_Short task:_ Reproduce the records below verbatim, starting at the line containing "Given: Click the last" and ending at the line containing "Select the 表1", with both of those lines included.

_Provided data:_
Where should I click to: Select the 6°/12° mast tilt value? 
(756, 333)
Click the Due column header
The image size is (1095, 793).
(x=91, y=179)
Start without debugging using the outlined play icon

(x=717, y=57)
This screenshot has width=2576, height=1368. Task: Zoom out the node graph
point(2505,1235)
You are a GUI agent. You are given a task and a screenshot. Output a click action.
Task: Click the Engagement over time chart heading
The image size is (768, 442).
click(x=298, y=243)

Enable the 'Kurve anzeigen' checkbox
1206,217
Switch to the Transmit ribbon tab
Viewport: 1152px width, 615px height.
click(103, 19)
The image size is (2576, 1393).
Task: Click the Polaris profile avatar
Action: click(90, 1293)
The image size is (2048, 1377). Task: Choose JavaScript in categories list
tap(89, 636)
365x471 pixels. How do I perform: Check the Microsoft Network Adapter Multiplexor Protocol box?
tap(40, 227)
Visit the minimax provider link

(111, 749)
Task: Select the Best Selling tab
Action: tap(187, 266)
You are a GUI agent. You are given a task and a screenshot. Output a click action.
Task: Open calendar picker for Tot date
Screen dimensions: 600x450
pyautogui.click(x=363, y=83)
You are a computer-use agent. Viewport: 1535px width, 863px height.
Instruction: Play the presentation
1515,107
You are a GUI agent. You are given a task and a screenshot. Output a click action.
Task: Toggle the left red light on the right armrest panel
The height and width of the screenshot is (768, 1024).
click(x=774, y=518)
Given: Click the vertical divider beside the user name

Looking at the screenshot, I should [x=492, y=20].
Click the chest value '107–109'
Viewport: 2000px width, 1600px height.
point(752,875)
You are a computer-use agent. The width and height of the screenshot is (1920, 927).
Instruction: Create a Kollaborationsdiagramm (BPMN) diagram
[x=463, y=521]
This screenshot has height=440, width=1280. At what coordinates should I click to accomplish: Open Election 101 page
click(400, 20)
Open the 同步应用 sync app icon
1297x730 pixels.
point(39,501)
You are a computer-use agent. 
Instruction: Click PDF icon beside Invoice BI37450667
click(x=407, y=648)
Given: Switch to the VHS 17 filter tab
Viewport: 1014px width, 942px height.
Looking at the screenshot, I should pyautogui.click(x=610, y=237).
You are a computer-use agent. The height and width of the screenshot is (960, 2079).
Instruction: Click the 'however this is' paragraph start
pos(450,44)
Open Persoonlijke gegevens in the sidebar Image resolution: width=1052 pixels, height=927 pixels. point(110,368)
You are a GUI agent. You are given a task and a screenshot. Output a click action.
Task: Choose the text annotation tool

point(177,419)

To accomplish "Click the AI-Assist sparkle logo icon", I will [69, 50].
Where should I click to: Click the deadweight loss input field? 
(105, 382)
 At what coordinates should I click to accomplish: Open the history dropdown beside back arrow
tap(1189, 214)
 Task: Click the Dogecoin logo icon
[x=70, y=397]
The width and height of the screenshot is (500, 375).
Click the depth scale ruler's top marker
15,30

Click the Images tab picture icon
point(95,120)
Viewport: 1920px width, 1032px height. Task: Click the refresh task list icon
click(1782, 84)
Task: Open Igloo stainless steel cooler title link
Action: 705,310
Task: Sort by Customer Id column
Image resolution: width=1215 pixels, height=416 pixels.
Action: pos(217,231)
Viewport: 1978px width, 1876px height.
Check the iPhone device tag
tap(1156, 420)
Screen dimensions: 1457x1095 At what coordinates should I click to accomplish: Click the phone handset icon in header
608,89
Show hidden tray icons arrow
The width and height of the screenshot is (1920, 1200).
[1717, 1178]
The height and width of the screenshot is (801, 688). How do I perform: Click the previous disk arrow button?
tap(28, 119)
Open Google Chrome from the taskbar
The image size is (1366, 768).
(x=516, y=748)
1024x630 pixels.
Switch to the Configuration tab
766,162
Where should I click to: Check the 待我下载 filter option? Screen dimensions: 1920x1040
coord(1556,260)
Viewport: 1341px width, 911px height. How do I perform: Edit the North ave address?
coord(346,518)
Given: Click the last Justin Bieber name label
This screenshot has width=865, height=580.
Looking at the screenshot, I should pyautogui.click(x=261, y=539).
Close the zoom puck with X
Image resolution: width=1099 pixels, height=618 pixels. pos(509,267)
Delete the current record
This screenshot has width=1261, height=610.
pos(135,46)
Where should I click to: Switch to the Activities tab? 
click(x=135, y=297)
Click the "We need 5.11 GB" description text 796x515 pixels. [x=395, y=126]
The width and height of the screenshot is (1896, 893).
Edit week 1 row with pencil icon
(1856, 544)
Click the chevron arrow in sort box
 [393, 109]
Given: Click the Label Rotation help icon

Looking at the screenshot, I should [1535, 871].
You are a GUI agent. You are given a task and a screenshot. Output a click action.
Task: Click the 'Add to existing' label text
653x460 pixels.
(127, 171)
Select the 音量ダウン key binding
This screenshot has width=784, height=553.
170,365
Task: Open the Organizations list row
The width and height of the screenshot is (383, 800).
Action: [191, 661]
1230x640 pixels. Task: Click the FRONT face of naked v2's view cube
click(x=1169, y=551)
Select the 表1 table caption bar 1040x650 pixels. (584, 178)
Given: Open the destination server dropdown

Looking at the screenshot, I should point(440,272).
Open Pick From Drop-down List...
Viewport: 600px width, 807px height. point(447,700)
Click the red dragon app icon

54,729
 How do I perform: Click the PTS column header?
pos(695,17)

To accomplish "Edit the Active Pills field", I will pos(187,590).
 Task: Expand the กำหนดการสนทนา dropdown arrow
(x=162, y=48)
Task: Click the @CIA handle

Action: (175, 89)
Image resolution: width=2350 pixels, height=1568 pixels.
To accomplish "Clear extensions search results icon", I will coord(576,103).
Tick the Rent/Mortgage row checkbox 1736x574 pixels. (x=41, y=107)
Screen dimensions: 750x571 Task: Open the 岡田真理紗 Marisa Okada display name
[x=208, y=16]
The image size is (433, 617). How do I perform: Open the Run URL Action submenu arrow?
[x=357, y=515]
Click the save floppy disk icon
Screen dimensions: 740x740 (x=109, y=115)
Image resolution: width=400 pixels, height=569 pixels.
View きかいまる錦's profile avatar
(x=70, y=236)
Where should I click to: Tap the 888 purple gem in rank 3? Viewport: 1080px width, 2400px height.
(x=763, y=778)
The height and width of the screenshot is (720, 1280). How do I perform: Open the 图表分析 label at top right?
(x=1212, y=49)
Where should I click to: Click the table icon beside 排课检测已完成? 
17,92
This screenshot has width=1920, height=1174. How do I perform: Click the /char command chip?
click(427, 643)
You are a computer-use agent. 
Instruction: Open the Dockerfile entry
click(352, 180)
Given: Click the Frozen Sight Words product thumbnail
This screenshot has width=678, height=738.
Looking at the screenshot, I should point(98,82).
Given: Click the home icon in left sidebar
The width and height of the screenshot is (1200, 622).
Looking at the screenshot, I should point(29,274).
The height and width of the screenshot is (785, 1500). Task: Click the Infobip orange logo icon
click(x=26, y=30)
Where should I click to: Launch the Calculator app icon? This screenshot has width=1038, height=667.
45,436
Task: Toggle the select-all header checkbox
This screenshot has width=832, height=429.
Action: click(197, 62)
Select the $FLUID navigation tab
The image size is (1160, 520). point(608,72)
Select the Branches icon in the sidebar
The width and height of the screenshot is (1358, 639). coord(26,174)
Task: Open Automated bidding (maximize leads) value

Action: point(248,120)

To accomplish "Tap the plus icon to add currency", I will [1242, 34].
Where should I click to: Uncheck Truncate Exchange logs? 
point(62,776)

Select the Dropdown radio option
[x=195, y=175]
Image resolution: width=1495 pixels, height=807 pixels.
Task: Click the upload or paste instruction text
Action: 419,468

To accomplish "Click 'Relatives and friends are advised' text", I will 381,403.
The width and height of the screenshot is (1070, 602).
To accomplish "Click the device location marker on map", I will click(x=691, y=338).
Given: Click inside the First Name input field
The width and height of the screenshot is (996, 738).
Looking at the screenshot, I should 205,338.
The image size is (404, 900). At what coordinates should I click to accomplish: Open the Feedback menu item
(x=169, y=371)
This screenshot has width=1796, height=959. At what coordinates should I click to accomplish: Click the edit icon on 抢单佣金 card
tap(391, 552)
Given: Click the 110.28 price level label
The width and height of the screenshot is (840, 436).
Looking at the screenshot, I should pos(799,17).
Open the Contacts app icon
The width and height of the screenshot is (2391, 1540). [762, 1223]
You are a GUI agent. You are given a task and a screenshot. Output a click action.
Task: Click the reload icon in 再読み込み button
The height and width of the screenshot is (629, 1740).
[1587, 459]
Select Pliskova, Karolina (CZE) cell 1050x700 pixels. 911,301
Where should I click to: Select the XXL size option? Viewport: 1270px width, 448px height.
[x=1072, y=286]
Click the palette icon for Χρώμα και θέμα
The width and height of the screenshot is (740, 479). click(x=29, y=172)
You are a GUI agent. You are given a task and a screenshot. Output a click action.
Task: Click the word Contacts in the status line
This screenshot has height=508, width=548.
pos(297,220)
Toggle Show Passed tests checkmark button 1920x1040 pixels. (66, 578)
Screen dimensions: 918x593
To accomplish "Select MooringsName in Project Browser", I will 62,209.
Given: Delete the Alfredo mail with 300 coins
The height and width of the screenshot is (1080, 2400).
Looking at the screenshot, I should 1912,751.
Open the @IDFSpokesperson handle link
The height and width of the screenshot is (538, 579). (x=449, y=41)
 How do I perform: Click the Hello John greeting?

_Reply to the exercise:_
Given: Click the last Justin Bieber name label
This screenshot has width=865, height=580.
Looking at the screenshot, I should pyautogui.click(x=261, y=539).
Close the zoom puck with X
Image resolution: width=1099 pixels, height=618 pixels. pos(509,267)
Delete the current record
This screenshot has width=1261, height=610.
pos(135,46)
Where should I click to: Switch to the Activities tab? 
click(x=135, y=297)
Click the "We need 5.11 GB" description text 796x515 pixels. [x=395, y=126]
The width and height of the screenshot is (1896, 893).
Edit week 1 row with pencil icon
(1856, 544)
Click the chevron arrow in sort box
 [393, 109]
Given: Click the Label Rotation help icon

Looking at the screenshot, I should [1535, 871].
You are a GUI agent. You are given a task and a screenshot. Output a click action.
Task: Click the 'Add to existing' label text
653x460 pixels.
(127, 171)
Select the 音量ダウン key binding
This screenshot has width=784, height=553.
170,365
Task: Open the Organizations list row
The width and height of the screenshot is (383, 800).
Action: [191, 661]
1230x640 pixels. Task: Click the FRONT face of naked v2's view cube
click(x=1169, y=551)
Select the 表1 table caption bar 1040x650 pixels. (584, 178)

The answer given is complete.